Publication: March 1, 2014, by Sourcebooks Fire
Genre: Young Adult Fiction, Thriller, Mystery
When sixteen-year-old Summer Robinson goes missing one night, her family, friends and boyfriend are devastated. Nothing ever happens in Long Thorpe, so the disappearance of a school girl shocks the whole community. The police waste no time in launching a search and investigation, but with nothing to go on and no trace of Summer, hopes of finding her quickly fade.
Colin Brown, is a thirty-year-old solicitor living alone after the death of his mother. He suffered a traumatic and abusive childhood, and is left with no sense of right or wrong. Desperate for the perfect family, Colin, referring to himself as Clover, turns to drastic measures to get what he wants.
The Cellar is the scariest book that I’ve read in ages. And by scary, do not expect horror or anything of that kind. Natasha Preston delivered the most thrilling, action-packed, adrenaline-churning story, more crazier than her cult-based Awake, more life changing than any psychological thrillers I have read… ever, practically. Get ready to pee to your pants, ask for more, and even perhaps never look at flowers the same way anymore. Yes, it is one of those scarring stories. Only stories like these seemed to just come out of the movies. This is freaking reality, my friends. You never know what kind of people that the world contains until you confront them, and after that, you just cannot look at the world the same way anymore. Geez… I literally sound creepy myself.
The Cellar features our outgoing main character and protagonist, Summer, who is living a great life with her happy family and boyfriend, Lewis. Everything is going swell until she goes out to a party, looking for a friend in the park where a man confronts her, throws her into a white van, and next thing she knows, is thrown into a cellar in the basement of his house and is named “Lily,” living with three other girls with similar names. Violet, Poppy, Rose―some of them seem possessed by the actions of this guy―Clover, and her world collapses around her. In the meantime, her family and boyfriend are mourning, trying to search for clues, knowing that their daughter/sister/girlfriend would never leave without saying anything. As the days pass, Summer would never let Clover touch her, or even look at her. Little does she know that her world is going to change forever.
The ending was corny, okay? But then again, I cannot imagine another ending to come about in any other way. It is just not possible for a beautiful, abrupt story to destroy readers’ emotions to the biggest case possible. No spoilers, I promise. The rest of the story flowed in ways that I could not have imagined or pictured in my head again without picking up the book once more. It was fast-paced, but had those little itty-bitty moments during scenes where the author knew that readers would want more detail and inside gossip on the truth. I always adore reading a book where I know the answer, the answer to the mystery while there still is a group of people who do not. In this case, it was the loved ones of Summer. I couldn’t help but squeal and scream to tell the people what to do. It was seriously a glorious experience.
“He kicked her hard in the stomach, making her scream in pain.
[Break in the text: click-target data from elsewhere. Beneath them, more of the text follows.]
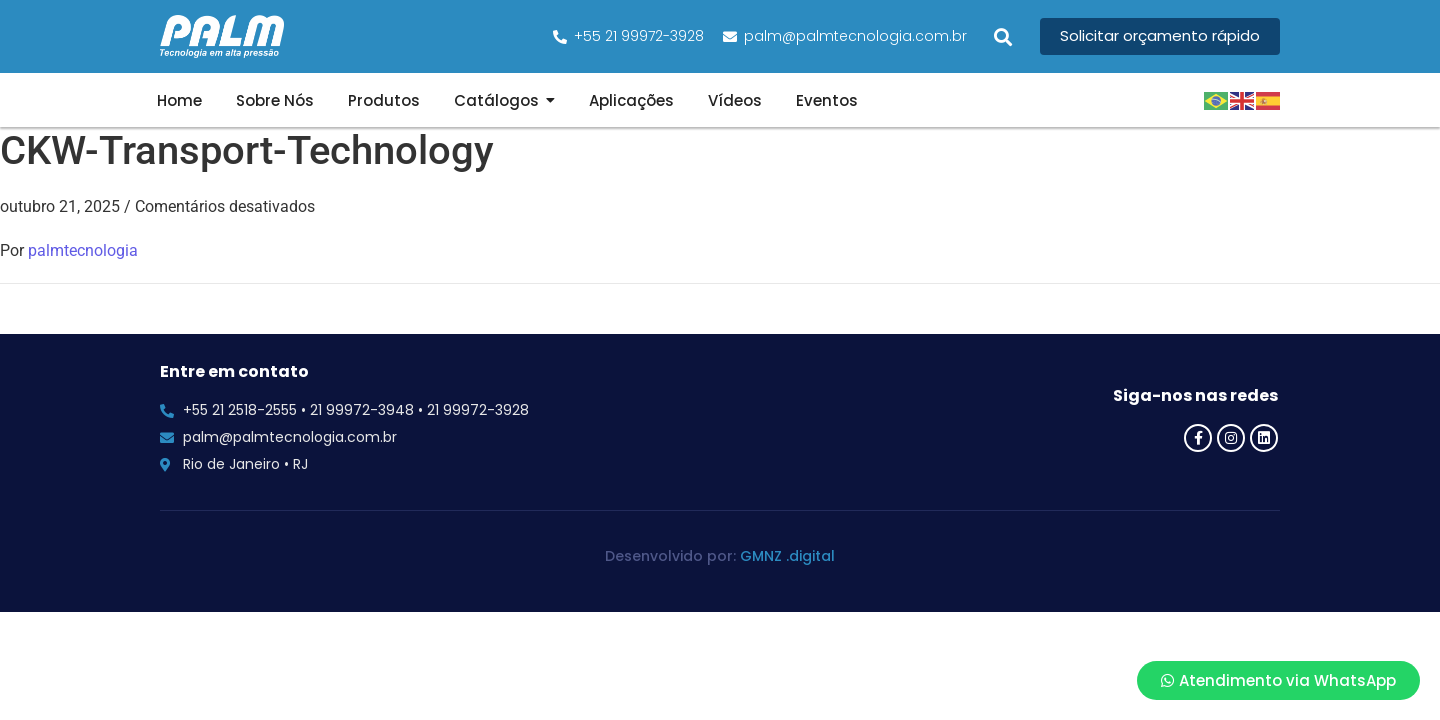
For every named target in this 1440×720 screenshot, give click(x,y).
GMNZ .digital (787, 556)
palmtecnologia (83, 250)
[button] (1003, 36)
Something cracked, and I pressed my fist to my mouth as a wave of nausea hit me. I slumped down on the sofa and crawled back, curling back into a ball.” (248)
Summer seemed to be talking to me. Just me. Not to sound selfish or anything, that was the perfect reading experience. I felt her fear, her longing for Lewis and the life she once had, the way she wanted to get out of there, the courage and strength she kept throughout to know that she will eventually get out. I loved her character. It is hard to realize that she is not out there, that her story does not exist because it seemed the most realest novel ever. And with the mix of the mystery, thrill, plaguing of suspense, it all made complete sense and there was no mystery at all.
I even began to like Clover by the end. Not for his psychopathic behaviour, but also for his character and what he contributed to the story―his weird doings made it all fifty billion times better. (Not that I would promote his doings or anything. HE IS OUTRAGEOUSLY INSANE.) This story turned out fantastic by the end. I found myself continuously surprised with everything that occurred in the novel, never having to seek for more. Lewis was adorable, I loved his personality and not being able to distinguish what he’s feeling since he’s so secretive but… CARING. It all works out, I tell you.
You will pee your pants. You will not be able to sleep at night. And there's also a slight chance that you will go ahead and buy every book that this amazing author has written. Did I also mention that there's a sequel out that's supposed to be (not as) good? I am still debating whether it is the right thing for me. But seriously, this contained so many themes that are found in realistic stories, and it was ultimately perfect. (My favourite flower was Poppy. She was so kick-butt. But then we saw where that went.)
It's sad that you cannot live with a specific book forever and have it contain the same dosage of romance, mystery, whatever it is. I want my wishes to come true, and only (at the moment) with this precious story by Natasha Preston. It is not your typical mystery-thriller, but more importantly, it is not the expected. In fact, it is the unexpected but in a perfect way, and I would recommend it to all forever and ever. I will never, ever, head to my basement ever again without holding someone's hand. But that someone's hand will definitely not be Clover's hand.